Copy out all lines in the data below containing the string "width".

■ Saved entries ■
- Opening Delimiter -

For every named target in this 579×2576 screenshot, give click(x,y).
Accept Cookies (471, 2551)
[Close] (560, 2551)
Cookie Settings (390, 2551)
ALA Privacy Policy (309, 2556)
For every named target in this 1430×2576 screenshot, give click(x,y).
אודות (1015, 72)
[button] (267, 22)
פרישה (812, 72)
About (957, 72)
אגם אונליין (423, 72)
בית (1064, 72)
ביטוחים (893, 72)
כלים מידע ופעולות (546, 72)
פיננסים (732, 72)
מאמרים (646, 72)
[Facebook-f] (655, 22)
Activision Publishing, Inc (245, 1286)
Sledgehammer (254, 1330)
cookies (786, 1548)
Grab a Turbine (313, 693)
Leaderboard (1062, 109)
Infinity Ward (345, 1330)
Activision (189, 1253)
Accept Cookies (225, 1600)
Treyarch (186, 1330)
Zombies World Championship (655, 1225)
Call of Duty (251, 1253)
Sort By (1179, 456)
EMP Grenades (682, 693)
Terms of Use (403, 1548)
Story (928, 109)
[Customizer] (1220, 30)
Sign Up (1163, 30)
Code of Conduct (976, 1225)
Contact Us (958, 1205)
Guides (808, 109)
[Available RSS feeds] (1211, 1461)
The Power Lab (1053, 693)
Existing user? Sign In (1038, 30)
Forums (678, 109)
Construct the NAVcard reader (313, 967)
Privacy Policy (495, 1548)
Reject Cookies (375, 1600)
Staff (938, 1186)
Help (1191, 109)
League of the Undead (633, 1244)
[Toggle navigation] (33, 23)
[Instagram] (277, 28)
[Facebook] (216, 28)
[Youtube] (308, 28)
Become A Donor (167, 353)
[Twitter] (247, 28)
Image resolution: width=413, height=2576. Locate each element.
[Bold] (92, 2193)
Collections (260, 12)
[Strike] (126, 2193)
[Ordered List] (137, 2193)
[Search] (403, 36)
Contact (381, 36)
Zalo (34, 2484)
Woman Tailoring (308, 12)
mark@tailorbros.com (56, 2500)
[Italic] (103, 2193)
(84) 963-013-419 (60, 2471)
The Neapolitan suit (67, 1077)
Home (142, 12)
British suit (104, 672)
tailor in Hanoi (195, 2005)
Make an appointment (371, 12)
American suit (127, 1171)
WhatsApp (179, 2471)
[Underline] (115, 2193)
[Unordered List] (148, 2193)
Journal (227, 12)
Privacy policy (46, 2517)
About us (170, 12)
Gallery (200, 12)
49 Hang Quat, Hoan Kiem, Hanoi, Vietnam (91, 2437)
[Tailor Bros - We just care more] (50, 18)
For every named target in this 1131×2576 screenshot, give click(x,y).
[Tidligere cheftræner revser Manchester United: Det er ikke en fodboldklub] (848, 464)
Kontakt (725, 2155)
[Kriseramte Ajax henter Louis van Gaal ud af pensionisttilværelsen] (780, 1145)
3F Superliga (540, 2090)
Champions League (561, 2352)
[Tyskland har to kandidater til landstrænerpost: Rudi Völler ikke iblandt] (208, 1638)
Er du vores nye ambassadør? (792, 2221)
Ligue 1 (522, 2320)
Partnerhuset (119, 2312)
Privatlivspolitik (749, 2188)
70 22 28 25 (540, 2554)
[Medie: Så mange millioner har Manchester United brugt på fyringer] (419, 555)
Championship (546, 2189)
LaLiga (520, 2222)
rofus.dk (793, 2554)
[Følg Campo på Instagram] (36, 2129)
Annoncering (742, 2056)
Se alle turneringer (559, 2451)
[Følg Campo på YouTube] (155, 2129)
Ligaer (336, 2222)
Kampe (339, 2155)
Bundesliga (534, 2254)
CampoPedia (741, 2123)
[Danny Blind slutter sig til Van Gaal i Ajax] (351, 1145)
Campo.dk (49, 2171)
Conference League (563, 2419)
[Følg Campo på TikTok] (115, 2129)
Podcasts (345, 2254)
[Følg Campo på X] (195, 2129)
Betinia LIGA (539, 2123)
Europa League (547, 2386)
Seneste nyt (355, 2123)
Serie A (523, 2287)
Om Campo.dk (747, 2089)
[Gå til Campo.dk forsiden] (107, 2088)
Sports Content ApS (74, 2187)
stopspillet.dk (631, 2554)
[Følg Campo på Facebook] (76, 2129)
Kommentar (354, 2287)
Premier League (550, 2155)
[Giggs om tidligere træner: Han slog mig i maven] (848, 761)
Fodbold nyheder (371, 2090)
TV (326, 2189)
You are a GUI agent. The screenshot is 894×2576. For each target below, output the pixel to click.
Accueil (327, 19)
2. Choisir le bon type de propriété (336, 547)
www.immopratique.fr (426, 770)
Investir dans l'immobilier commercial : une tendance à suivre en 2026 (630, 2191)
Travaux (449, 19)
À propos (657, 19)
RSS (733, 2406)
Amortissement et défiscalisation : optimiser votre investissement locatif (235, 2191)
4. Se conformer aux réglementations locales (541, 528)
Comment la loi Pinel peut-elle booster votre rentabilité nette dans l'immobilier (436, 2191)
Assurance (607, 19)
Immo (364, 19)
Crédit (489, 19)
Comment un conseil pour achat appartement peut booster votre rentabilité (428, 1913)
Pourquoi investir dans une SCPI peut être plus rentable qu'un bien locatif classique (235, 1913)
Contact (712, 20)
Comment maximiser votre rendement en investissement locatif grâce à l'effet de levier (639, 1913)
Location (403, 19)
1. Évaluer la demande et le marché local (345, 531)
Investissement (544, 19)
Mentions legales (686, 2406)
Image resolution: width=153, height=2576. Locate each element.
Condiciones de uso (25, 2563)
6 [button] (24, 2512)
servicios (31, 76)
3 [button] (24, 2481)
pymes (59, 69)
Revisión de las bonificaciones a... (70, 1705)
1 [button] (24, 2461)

- Closing Delimiter -

■ EXERCISE RESPONSE ■
Image resolution: width=413, height=2576. Locate each element.
Image resolution: width=153, height=2576. Locate each element.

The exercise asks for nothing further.